• _Trecho para leitura_
....

ANDRÉ GUSTAVO STUMPF - Jornalista (andregustavo10@terra.com.br)
As violentas manifestações ocorridas em Brasília logo após a festa de diplomação do presidente eleito, Luiz Inácio Lula da Silva, foram semelhantes às que ocorreram no país em 2013. Tudo começou, naquele momento, com a simples elevação do preço do bilhete de transporte em São Paulo: aumento de vinte centavos. A irritação com a longa recessão, com desemprego, inflação e a dificuldades evidentes do governo Dilma fizeram explodir, literalmente, a irritação da classe média brasileira.
Pela primeira vez em tempos recentes as ruas no país foram tomadas por manifestantes que não eram controlados pelos partidos de esquerda. No primeiro momento, aquele cenário pareceu problema específico. Questão pontual. Vista a partir de hoje, a cena demonstra o início do longo processo político de que resultou na quase aniquilação dos partidos de esquerda e do triunfo eleitoral inesperado de um candidato de extrema direita, sem partido, sem equipe e sem projeto de governo.
O quebra-quebra realizado na semana passada no centro de Brasília teve como motivo imediato a prisão de suposto líder indígena. A razão oculta foi a diplomação de Luiz Inácio Lula da Silva. A tentativa de invasão da sede da Polícia Federal, ousadia absurda, ocorreu nas proximidades das instalações da TV Globo, que se situam no outro lado da rua. Naquele momento, seus comentaristas discutiam o futuro político do país. A menos de 500 metros havia uma praça de guerra. E o hotel onde o presidente eleito estava hospedado. O destino da política nacional se concentrou no centro de Brasília, mas ninguém foi preso, o que é informação importante. Alguém no alto escalão do poder decidiu por não identificar os manifestantes.

....

• _Dados armazenados_
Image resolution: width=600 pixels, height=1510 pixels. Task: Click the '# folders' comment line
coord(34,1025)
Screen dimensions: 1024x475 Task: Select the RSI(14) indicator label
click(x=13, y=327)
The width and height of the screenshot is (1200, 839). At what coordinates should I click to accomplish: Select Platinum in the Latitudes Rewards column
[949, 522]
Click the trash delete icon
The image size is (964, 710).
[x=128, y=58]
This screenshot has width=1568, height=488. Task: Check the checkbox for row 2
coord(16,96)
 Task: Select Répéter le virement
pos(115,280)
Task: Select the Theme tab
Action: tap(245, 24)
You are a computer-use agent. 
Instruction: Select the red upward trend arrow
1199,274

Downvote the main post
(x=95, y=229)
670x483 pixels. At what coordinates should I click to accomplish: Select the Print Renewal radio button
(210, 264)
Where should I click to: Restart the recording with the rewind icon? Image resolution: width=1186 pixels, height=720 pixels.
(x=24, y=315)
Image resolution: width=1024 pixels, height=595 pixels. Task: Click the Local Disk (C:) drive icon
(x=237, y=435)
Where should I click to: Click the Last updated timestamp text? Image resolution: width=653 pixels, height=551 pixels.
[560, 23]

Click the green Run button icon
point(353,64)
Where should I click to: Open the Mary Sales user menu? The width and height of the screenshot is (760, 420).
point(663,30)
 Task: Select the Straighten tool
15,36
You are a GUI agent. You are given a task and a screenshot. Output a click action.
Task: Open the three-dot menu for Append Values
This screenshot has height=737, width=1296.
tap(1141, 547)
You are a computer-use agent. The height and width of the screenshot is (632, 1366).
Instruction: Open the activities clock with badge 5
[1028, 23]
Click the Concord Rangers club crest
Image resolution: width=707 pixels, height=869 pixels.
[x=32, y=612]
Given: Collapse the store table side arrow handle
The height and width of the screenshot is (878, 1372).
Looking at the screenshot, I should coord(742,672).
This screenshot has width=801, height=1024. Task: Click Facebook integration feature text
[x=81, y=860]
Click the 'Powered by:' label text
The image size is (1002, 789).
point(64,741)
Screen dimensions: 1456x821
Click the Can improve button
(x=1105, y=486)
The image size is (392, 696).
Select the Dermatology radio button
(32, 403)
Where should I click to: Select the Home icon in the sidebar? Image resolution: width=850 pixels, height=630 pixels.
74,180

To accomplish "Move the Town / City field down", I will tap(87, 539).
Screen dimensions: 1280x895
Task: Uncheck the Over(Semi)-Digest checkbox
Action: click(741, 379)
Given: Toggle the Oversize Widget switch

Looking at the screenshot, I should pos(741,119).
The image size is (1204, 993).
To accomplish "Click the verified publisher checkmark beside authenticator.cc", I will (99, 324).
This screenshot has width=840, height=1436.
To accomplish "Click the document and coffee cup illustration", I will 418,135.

....

• _Tarefas a cumprir_
**A.** De acordo com o trecho sobre as manifestações em Brasília, qual foi o motivo imediato do quebra-quebra da semana passada no centro da cidade?
**B.** Prossiga com o texto sobre as manifestações em Brasília a partir do ponto em que ele termina.

• _Suas respostas escritas_
**A.** A prisão de suposto líder indígena.

**B.**
O clima de confronto violento precedeu nos últimos anos o período Bolsonaro, que, no poder, promoveu o desastre conhecido. Ainda assim recebeu 58 milhões de votos. Lula, e seu Partido dos Trabalhadores, venceu a eleição no segundo turno depois de estabelecer laços com o centro, notadamente com o MDB da candidata Simone Tebet. Conseguiu alguns nacos de votos no PDT. Sem essa colaboração eleitoral, teria dificuldades para ganhar a eleição. A frente liberal improvisada venceu o pleito com a proposta de impedir que o Brasil revisite o ambiente político conduzido por militares de mãos dadas com representantes de extrema direita.
As circunstâncias não aconteceram por acaso. A Nova República se esgotou como consequência das profundas mudanças ocorridas na economia internacional. A guerra fria acabou, a União Soviética saiu da vida e entrou para a história, o comunismo deixou de existir na sua forma original. Resiste na China, segunda maior economia do planeta e maior parceiro comercial do Brasil, numa forma curiosa: um país, dois sistemas. Capitalista na prática e comunista no processo político. Mas o chinês não quer exportar ideologia, quer vender bens e serviços. No Brasil, PSDB e PT se sucederam no poder sem perceber o desgaste até que a tragédia eleitoral aconteceu.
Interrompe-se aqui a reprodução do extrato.